Records from a data source:
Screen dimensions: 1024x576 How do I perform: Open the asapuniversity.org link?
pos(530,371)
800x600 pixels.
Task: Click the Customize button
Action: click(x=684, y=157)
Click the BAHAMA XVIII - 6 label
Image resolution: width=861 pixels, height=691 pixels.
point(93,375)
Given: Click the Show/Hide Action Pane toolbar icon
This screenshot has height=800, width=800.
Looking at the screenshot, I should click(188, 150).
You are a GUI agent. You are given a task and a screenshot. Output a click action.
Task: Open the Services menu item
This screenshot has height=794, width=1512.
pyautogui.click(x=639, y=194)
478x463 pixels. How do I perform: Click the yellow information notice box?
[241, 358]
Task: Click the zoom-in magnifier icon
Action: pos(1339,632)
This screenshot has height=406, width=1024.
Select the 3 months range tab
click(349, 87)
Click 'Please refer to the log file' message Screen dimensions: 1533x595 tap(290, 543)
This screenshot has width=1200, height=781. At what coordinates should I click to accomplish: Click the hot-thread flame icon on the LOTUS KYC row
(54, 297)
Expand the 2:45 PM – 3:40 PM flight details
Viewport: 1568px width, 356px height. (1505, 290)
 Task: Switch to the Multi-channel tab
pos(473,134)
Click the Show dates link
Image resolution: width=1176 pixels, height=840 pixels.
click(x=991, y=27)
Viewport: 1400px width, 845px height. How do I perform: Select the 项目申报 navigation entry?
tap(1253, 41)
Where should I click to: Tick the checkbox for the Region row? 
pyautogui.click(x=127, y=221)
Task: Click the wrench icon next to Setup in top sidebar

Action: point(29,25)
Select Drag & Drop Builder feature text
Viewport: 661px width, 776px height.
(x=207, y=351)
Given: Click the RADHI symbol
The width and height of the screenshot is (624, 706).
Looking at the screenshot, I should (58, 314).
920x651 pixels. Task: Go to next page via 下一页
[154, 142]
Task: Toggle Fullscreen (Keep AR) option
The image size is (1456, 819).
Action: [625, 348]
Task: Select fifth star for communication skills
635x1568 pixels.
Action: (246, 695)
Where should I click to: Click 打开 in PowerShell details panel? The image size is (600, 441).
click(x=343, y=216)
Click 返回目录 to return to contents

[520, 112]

_Your assignment_
Return the lines from the line containing "The width and" to the end of the entries above, exactly as they appear and with no other output.

_Exercise result_
The width and height of the screenshot is (624, 706).
Looking at the screenshot, I should (58, 314).
920x651 pixels. Task: Go to next page via 下一页
[154, 142]
Task: Toggle Fullscreen (Keep AR) option
The image size is (1456, 819).
Action: [625, 348]
Task: Select fifth star for communication skills
635x1568 pixels.
Action: (246, 695)
Where should I click to: Click 打开 in PowerShell details panel? The image size is (600, 441).
click(x=343, y=216)
Click 返回目录 to return to contents

[520, 112]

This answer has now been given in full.